Nothing should be left out: repeat all the data exactly.
(Beginning of SUPPLIED DATA)
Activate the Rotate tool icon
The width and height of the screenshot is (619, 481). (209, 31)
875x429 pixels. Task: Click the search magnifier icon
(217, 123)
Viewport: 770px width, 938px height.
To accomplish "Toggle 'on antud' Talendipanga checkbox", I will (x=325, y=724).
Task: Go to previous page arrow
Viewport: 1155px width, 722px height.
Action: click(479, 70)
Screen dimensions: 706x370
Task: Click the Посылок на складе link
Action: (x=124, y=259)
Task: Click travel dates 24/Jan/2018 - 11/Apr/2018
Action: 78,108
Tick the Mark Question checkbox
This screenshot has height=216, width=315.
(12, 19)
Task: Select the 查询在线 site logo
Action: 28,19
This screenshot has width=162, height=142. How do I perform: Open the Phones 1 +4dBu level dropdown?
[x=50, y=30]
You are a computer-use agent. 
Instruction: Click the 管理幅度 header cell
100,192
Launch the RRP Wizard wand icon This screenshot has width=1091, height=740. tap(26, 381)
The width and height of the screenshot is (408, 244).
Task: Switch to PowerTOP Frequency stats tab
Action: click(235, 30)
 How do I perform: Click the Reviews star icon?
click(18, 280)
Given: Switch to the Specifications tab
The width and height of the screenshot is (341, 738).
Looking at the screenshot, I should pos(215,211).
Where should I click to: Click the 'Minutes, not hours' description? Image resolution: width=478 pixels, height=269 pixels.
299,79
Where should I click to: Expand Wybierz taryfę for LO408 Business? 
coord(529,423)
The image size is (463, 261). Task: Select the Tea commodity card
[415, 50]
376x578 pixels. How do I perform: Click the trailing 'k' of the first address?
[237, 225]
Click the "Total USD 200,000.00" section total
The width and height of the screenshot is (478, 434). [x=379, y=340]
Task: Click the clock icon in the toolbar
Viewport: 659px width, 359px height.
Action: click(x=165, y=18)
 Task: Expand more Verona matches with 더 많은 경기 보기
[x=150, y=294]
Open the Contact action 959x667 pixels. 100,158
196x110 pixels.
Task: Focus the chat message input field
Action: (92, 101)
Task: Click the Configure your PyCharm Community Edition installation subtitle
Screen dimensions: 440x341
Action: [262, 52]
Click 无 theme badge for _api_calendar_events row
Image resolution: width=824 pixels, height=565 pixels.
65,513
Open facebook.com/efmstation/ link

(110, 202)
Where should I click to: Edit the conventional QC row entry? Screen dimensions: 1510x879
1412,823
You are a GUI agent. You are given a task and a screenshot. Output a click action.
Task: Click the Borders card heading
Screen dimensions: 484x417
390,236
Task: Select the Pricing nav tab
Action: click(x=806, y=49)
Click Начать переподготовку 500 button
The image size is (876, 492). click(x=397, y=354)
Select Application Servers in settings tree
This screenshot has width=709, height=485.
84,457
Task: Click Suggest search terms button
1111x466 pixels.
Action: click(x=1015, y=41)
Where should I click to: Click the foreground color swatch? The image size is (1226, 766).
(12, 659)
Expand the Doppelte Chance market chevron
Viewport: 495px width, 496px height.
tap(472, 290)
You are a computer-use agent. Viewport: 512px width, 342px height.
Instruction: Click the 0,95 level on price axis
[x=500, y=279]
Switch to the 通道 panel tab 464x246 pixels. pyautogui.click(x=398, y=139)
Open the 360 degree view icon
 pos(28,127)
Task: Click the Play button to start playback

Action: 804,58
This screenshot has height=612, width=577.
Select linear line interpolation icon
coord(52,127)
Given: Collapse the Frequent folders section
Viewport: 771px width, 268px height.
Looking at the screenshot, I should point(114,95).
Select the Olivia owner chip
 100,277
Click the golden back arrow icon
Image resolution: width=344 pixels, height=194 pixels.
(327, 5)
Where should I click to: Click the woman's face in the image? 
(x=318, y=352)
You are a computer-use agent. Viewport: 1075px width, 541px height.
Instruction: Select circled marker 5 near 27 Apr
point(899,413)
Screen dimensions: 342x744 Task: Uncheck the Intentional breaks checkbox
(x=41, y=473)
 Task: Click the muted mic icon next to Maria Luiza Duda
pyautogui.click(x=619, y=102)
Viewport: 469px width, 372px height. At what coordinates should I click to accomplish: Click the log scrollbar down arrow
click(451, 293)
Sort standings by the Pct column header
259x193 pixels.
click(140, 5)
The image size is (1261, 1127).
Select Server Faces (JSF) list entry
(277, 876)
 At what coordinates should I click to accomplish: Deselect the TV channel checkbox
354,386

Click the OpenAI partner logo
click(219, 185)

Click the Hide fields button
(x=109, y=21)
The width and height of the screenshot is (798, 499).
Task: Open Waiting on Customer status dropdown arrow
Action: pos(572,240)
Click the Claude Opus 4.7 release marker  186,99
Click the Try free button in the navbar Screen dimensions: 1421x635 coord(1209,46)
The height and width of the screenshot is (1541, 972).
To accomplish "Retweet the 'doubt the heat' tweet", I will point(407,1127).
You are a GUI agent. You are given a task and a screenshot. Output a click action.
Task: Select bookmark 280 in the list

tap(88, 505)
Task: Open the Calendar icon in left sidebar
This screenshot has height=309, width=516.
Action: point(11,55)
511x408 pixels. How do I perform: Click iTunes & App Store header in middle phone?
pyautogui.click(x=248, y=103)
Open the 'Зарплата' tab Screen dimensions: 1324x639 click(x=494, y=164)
(End of SUPPLIED DATA)
◆ YOUR RESPONSE
Activate the Rotate tool icon
The width and height of the screenshot is (619, 481). (209, 31)
875x429 pixels. Task: Click the search magnifier icon
(217, 123)
Viewport: 770px width, 938px height.
To accomplish "Toggle 'on antud' Talendipanga checkbox", I will (x=325, y=724).
Task: Go to previous page arrow
Viewport: 1155px width, 722px height.
Action: click(479, 70)
Screen dimensions: 706x370
Task: Click the Посылок на складе link
Action: (x=124, y=259)
Task: Click travel dates 24/Jan/2018 - 11/Apr/2018
Action: 78,108
Tick the Mark Question checkbox
This screenshot has height=216, width=315.
(12, 19)
Task: Select the 查询在线 site logo
Action: 28,19
This screenshot has width=162, height=142. How do I perform: Open the Phones 1 +4dBu level dropdown?
[x=50, y=30]
You are a computer-use agent. 
Instruction: Click the 管理幅度 header cell
100,192
Launch the RRP Wizard wand icon This screenshot has width=1091, height=740. tap(26, 381)
The width and height of the screenshot is (408, 244).
Task: Switch to PowerTOP Frequency stats tab
Action: click(235, 30)
 How do I perform: Click the Reviews star icon?
click(18, 280)
Given: Switch to the Specifications tab
The width and height of the screenshot is (341, 738).
Looking at the screenshot, I should pos(215,211).
Where should I click to: Click the 'Minutes, not hours' description? Image resolution: width=478 pixels, height=269 pixels.
299,79
Where should I click to: Expand Wybierz taryfę for LO408 Business? 
coord(529,423)
The image size is (463, 261). Task: Select the Tea commodity card
[415, 50]
376x578 pixels. How do I perform: Click the trailing 'k' of the first address?
[237, 225]
Click the "Total USD 200,000.00" section total
The width and height of the screenshot is (478, 434). [x=379, y=340]
Task: Click the clock icon in the toolbar
Viewport: 659px width, 359px height.
Action: click(x=165, y=18)
 Task: Expand more Verona matches with 더 많은 경기 보기
[x=150, y=294]
Open the Contact action 959x667 pixels. 100,158
196x110 pixels.
Task: Focus the chat message input field
Action: (92, 101)
Task: Click the Configure your PyCharm Community Edition installation subtitle
Screen dimensions: 440x341
Action: [262, 52]
Click 无 theme badge for _api_calendar_events row
Image resolution: width=824 pixels, height=565 pixels.
65,513
Open facebook.com/efmstation/ link

(110, 202)
Where should I click to: Edit the conventional QC row entry? Screen dimensions: 1510x879
1412,823
You are a GUI agent. You are given a task and a screenshot. Output a click action.
Task: Click the Borders card heading
Screen dimensions: 484x417
390,236
Task: Select the Pricing nav tab
Action: click(x=806, y=49)
Click Начать переподготовку 500 button
The image size is (876, 492). click(x=397, y=354)
Select Application Servers in settings tree
This screenshot has width=709, height=485.
84,457
Task: Click Suggest search terms button
1111x466 pixels.
Action: click(x=1015, y=41)
Where should I click to: Click the foreground color swatch? The image size is (1226, 766).
(12, 659)
Expand the Doppelte Chance market chevron
Viewport: 495px width, 496px height.
tap(472, 290)
You are a computer-use agent. Viewport: 512px width, 342px height.
Instruction: Click the 0,95 level on price axis
[x=500, y=279]
Switch to the 通道 panel tab 464x246 pixels. pyautogui.click(x=398, y=139)
Open the 360 degree view icon
 pos(28,127)
Task: Click the Play button to start playback

Action: 804,58
This screenshot has height=612, width=577.
Select linear line interpolation icon
coord(52,127)
Given: Collapse the Frequent folders section
Viewport: 771px width, 268px height.
Looking at the screenshot, I should point(114,95).
Select the Olivia owner chip
 100,277
Click the golden back arrow icon
Image resolution: width=344 pixels, height=194 pixels.
(327, 5)
Where should I click to: Click the woman's face in the image? 
(x=318, y=352)
You are a computer-use agent. Viewport: 1075px width, 541px height.
Instruction: Select circled marker 5 near 27 Apr
point(899,413)
Screen dimensions: 342x744 Task: Uncheck the Intentional breaks checkbox
(x=41, y=473)
 Task: Click the muted mic icon next to Maria Luiza Duda
pyautogui.click(x=619, y=102)
Viewport: 469px width, 372px height. At what coordinates should I click to accomplish: Click the log scrollbar down arrow
click(451, 293)
Sort standings by the Pct column header
259x193 pixels.
click(140, 5)
The image size is (1261, 1127).
Select Server Faces (JSF) list entry
(277, 876)
 At what coordinates should I click to accomplish: Deselect the TV channel checkbox
354,386

Click the OpenAI partner logo
click(219, 185)

Click the Hide fields button
(x=109, y=21)
The width and height of the screenshot is (798, 499).
Task: Open Waiting on Customer status dropdown arrow
Action: pos(572,240)
Click the Claude Opus 4.7 release marker  186,99
Click the Try free button in the navbar Screen dimensions: 1421x635 coord(1209,46)
The height and width of the screenshot is (1541, 972).
To accomplish "Retweet the 'doubt the heat' tweet", I will point(407,1127).
You are a GUI agent. You are given a task and a screenshot. Output a click action.
Task: Select bookmark 280 in the list

tap(88, 505)
Task: Open the Calendar icon in left sidebar
This screenshot has height=309, width=516.
Action: point(11,55)
511x408 pixels. How do I perform: Click iTunes & App Store header in middle phone?
pyautogui.click(x=248, y=103)
Open the 'Зарплата' tab Screen dimensions: 1324x639 click(x=494, y=164)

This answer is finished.